__BRIEF__: Write out the lines from the one with "The width and" through the one with "Action: (128, 978)", both included, without changing anything, and leave the pictures out of your answer.

BEGIN MATERIAL FOR THE TASK

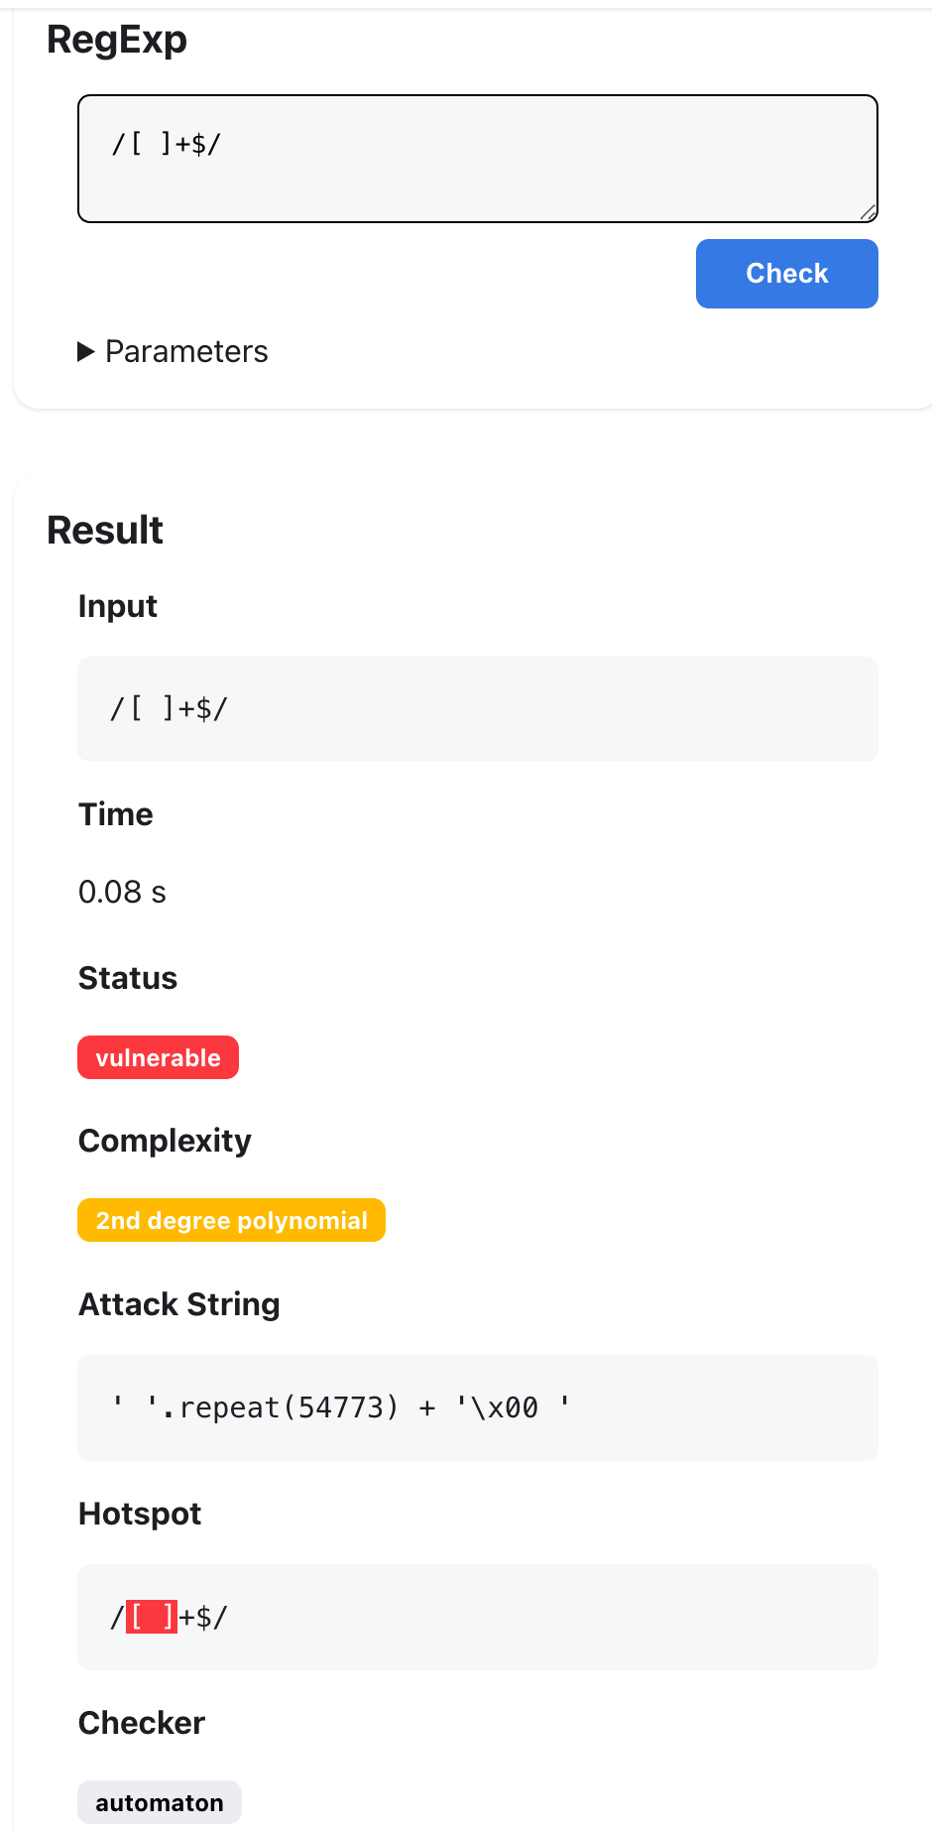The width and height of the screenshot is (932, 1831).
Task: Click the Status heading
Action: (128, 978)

END MATERIAL FOR THE TASK
BEGIN MATERIAL FOR THE TASK

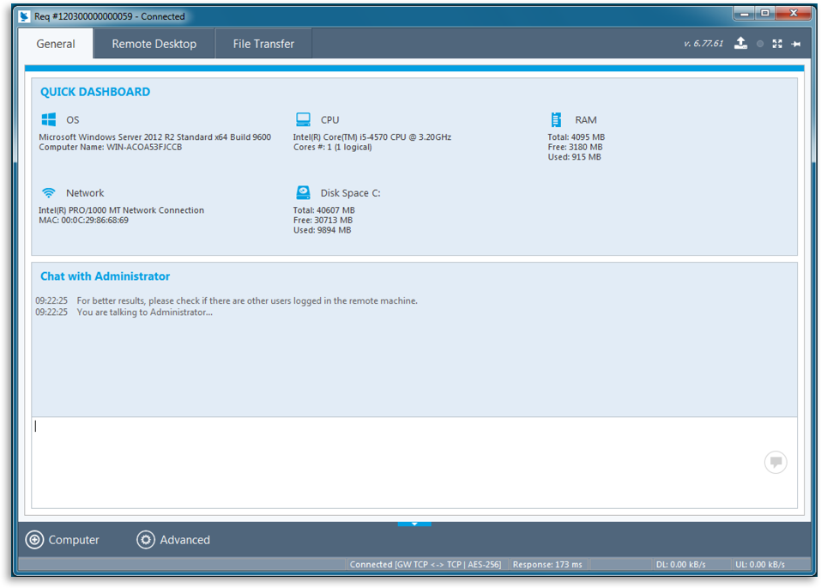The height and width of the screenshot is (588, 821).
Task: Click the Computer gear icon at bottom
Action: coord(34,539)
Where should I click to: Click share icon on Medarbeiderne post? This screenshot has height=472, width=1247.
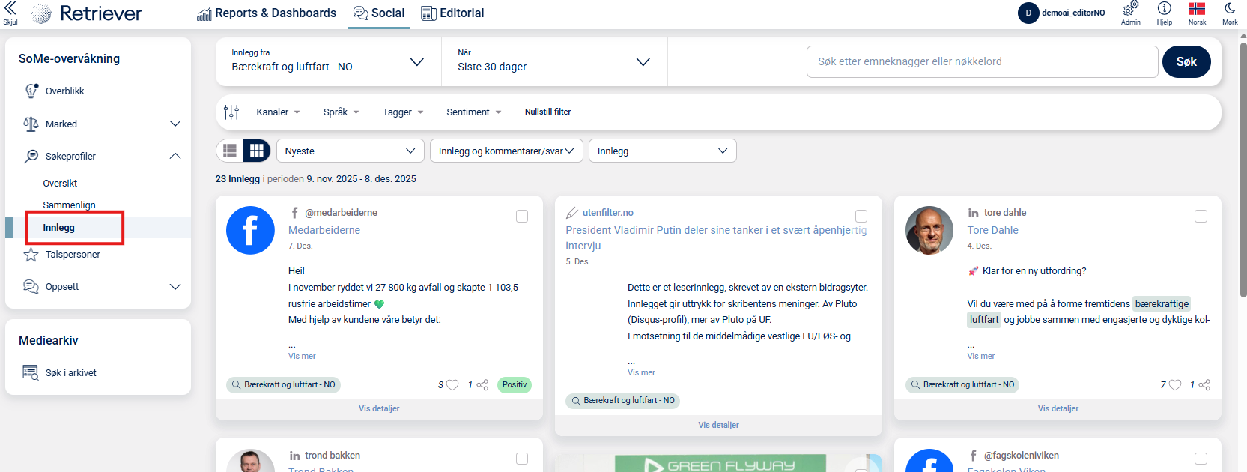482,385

END MATERIAL FOR THE TASK

__FULL RESPONSE__:
The width and height of the screenshot is (932, 1831).
Task: Click the Status heading
Action: (128, 978)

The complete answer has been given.